As a writer I'm tempted to analogize this as, like, the butterfly effect, or as the flash of some distant supernova reaching Earth a billion years later, where someone takes it as a sign they should sow beans instead of corn. I'm tempted to analogize it, in other words, because analogy is the lasso you throw around some new strange thing when you need to pull it closer and make sense of it. But a butterfly flapping its wings on the far side of the world is still a real thing that happened; you just couldn't see it. A supernova is still a real thing that happened, and whatever idea it later gave somebody, or whatever meaning somebody superimposed onto the sight of it, is pegged to the reality of it.

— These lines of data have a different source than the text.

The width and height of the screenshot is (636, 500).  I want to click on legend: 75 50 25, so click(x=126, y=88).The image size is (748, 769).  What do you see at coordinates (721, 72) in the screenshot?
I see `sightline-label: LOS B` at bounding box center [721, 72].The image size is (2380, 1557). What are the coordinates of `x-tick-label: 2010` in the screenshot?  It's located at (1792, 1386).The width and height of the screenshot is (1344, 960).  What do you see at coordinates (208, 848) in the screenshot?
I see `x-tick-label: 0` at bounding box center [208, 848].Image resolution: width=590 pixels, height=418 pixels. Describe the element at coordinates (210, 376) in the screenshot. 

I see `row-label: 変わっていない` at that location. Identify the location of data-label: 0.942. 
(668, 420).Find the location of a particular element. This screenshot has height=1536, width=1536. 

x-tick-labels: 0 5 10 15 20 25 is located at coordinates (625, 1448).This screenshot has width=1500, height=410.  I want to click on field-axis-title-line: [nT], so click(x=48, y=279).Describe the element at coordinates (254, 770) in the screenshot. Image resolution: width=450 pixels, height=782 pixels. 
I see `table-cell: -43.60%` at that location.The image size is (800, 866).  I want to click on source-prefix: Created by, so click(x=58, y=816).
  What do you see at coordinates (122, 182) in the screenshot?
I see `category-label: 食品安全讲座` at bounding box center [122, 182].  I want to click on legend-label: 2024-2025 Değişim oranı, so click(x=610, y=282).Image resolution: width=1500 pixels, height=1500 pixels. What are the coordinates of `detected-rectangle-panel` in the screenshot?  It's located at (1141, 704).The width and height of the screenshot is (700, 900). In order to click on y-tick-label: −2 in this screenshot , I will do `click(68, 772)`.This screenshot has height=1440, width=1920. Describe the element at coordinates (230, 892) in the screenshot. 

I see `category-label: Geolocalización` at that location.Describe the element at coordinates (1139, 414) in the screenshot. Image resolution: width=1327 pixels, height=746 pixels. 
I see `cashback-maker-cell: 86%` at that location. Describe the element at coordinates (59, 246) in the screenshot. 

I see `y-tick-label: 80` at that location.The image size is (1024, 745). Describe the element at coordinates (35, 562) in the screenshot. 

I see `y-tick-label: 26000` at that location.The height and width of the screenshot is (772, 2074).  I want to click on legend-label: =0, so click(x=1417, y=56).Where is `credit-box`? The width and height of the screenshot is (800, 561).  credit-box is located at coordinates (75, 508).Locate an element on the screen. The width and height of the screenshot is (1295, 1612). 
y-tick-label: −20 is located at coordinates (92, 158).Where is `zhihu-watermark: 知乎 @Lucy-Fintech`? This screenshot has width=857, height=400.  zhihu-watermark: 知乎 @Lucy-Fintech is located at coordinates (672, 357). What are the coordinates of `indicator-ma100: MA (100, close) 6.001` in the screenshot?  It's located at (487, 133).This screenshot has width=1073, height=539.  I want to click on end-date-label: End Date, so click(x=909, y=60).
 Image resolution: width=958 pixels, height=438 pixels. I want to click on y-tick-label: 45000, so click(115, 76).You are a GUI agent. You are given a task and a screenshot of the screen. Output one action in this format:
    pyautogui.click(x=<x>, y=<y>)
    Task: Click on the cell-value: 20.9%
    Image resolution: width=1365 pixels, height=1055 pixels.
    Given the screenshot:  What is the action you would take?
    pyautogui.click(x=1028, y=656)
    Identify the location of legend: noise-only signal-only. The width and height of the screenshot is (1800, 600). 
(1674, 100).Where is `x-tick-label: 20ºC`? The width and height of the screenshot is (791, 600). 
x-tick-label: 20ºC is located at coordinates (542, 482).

That's not this. These pure financial abstractions, these imaginary entities and instruments that exist for absolutely no other purpose than to transform money into more money, can't help but be misrepresented by any attempt to transfer the meaning of some real thing onto them. It's just something somebody made up out of nothing. At their closest pass to the real world, where living beings do work and feed their families and trade their labors for the necessities of life, the stock market might be most like the horrible folie à deux stories of sick people who lose themselves in a story of their own invention and decide they have to murder somebody to appease the Slender Man. Or the guy who decided he had to shoot up a pizza parlor to disrupt the Satanic cannibal pedophile cult holding meetings in its basement. The actions and the impacts are real, but they spring from nothing that could properly be called something. They feel real, and carry the weight of reality, because everyone in this society is told at every turn that they are real, that they're the governing substrate of your life and the most meaningful indices of the state of the real physical world you can see with your eyes and touch with your skin. The numbers that go up and down do not just reflect a reality, in this understanding, but embody a higher and somehow more real form of it. You start with them, and then pull the rest of observable reality into a straight line behind it.
Is that true? Or real? As I write this, a day and a half after I started writing it (get off my case!), GameStop's stock is trading at $337 a share, an increase of 8,425 percent over where it was trading back in July, an astounding explosion of value and wealth. Every media outlet I can think of has covered this, explained it, warned against its portents or hailed its significance. What convinced some investors to believe in GameStop's potential in the first place, back at the beginning of this imaginary war between longs and shorts, was that it had a new plan to close a bunch of its physical stores and move more of its business online. Its costs would be lower as a result; it would become leaner; it would be better positioned to weather the changing retail environment. GameStop would be a better investment. All of these are ways of saying that real people were not going to get paychecks anymore, in the middle of a pandemic.